Solumuz da eşsiz güzellikteki Quanodo Nehri vardı. Bu nehrin uzunluğu 750 km’yi buluyormuş. Nehrin kıyısında “Altın Kule” isimli tarihi bir bina vardı. Burası güvenlik amaçlı yapılmış . Günümüzde Deniz Müzesi olarak kullanılıyormuş. Nehrin üzerindeki tarihi Triana Köprüsü’nü gördük. Binalarda ki sarı kırmızı İspanya bayrakları ülkenin bölünmeyeceğini yansıtır gibiydi.
Yorucu bir günün ardından 28 Ekim gecesi otelimiz Vereda’ya geldik. Otel otantik bir tarzda döşenmişti ve merkeze bir hayli uzaktı.
Rehberimiz saatlerimizi bir saat geri almamızı söyleyince bir hayli keyiflendik. Bu ayarlama bir saat daha fazla istirahat etmemiz manasına geliyordu.
29 Ekim 2017 Pazar günü kahvaltımızı yaptıktan sonra, aracımıza bindik ve 08.30 da Cordoba’ya gitmek için yola çıktık.
Her sabah olduğu gibi rehberimiz Kamil Bey yoklamayı aldıktan sonra kaptanımız Nuno’ya haydi manasına gelen “ vamos” dedi ve yola çıktık.
Kamil Bey, yolculuk esnasında bizi bilgilendirmeye devam etti. Cordoba Camisi’ne gittiğimizde namaz kılmamamız konusunda uyarı yaptı. İspanyolların cami içerisinde namaz kılanlara karşı çok tepki gösterdiklerini hatırlattı. Bu arada bilmemiz gereken bazı İspanyolca kelimeleri öğretmeyi de ihmal etmedi.
En kolay öğrendiğimiz merhaba manasına gelen ve “Ola” diye okunan Hola kelimesiydi. Güle güle denilen “Adios” kelimesini ise seyrettiğimiz filmlerden hatırladık.
Pazar günü olduğu için Sevilla’dan geçerken iş yerleri kapalıydı ve caddeler çok sessizdi.
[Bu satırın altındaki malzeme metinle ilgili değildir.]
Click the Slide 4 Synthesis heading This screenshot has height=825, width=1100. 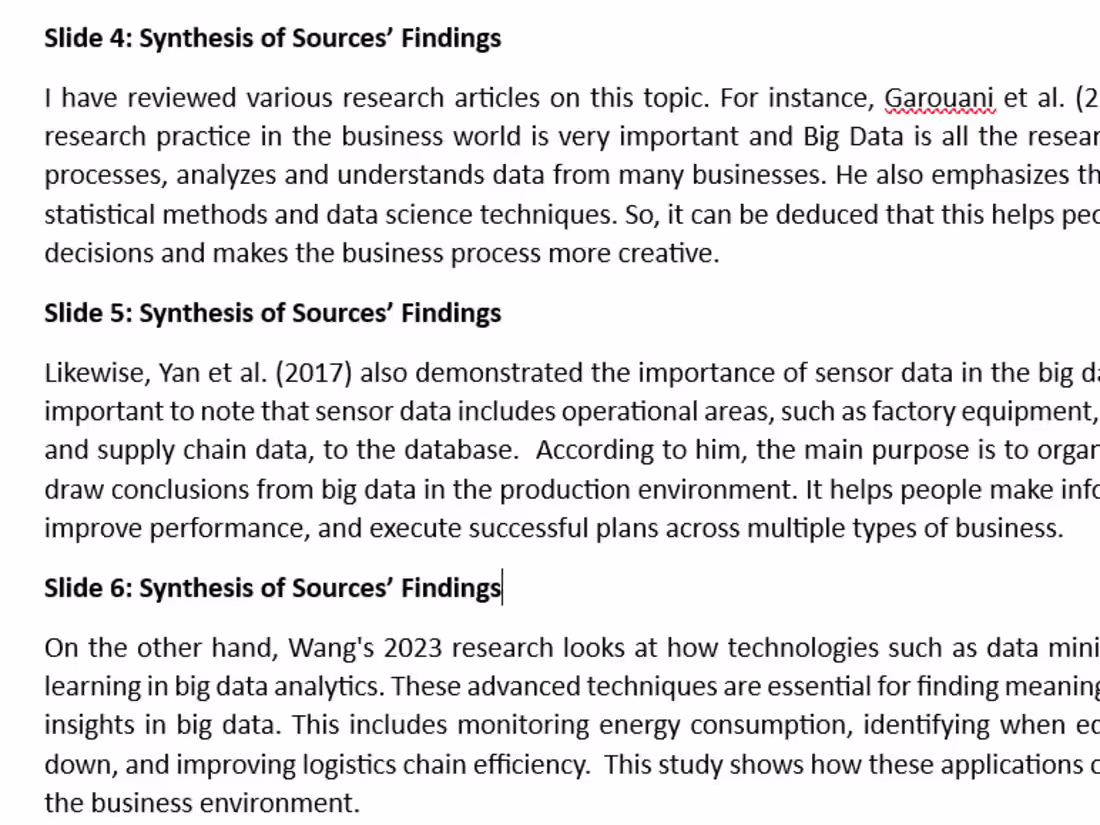(273, 38)
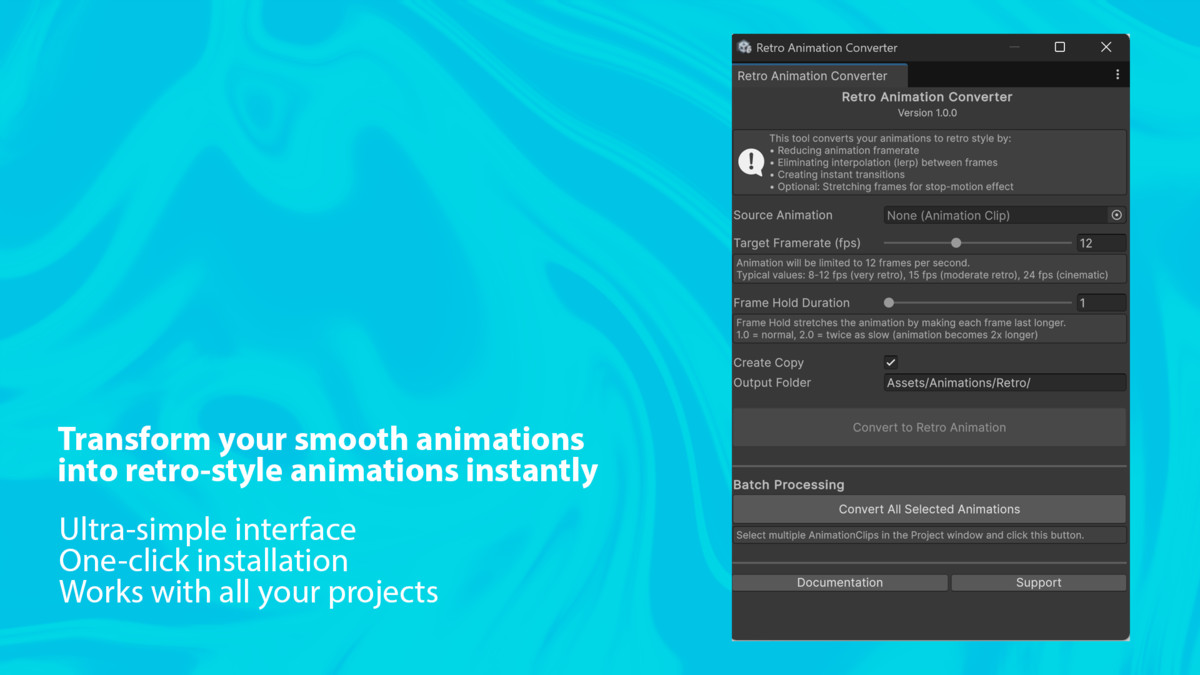Toggle the Create Copy checkbox
1200x675 pixels.
coord(890,362)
Bu gün Cumhuriyetimizin kuruluş yıldönümü olduğu için aracımızda mütevazi bir kutlama yaptık ve bize bağımsız bir ülke bırakan Gazi Mustafa Kemâl Paşa ve silah arkadaşlarını bir kez daha şükranla andık.
Aracımız yol alırken bizde gözümüze takılan farklı görüntüleri rehberimizden sorup öğreniyorduk.
Solda, elektrik üreten bir fabrika vardı. Biraz ilerleyince ışıl ışıl yanan bir kule gördük. Burası ayna panelleriyle donatılmış elektrik üreten bir yerdi ve deniz feneri gibi ışıldıyordu.
Levhalara baktıkça “ J” harfinin İspanyolca “H” olarak okunduğu gibi yeni bilgilerde öğreniyorduk.
Bu güneş panelleri ay çiçeği gibi güneşin olduğu yere göre yön değiştiriyormuş. Bu bölgede bol miktarda sıtma ağacı ismi de verilen Okaliptüs ağaçları mevcuttu. Bu ağaçlar hava sıcaklığını birkaç derece düşürüyormuş
Bu arada Kamil Bey, profesyonelliğin verdiği tecrübe ile tarih bilgilerimizi de yeniliyordu.750 tarihinde Abbasiler tarafından yıkılan Emevi Devleti’nin Krallarından 1 .Abdurrahman’ın önce Fas’a geldiğini, oradan İspanya’ya geçtiğini ve buradan Granada’ya gelip küçük bir krallık kurarak Endülüs Emevi Devleti’nin temellerini attığını ,İslam dünyasının en parlak dönemlerinin yaşandığı bu muhteşem medeniyeti ve 1400 yılından sonra Hristiyanların bu mirası ele geçirmelerini gayet güzel özetledi.
I Abdurrahman zamanında valilik olarak kurulan Cordoba , ismini Fas’ta ki Kurtuba’dan almış. Cordoba zaman içerisinde gelişmiş ve astroloji, tarım ve tıp alanında önemli gelişmelerin yaşandığı bir merkeze dönüşmüş. ilk defa katarakt ameliyatının yapıldığı Cordoba’ da o günün şartlarında 200 civarında kütüphane bulunuyormuş.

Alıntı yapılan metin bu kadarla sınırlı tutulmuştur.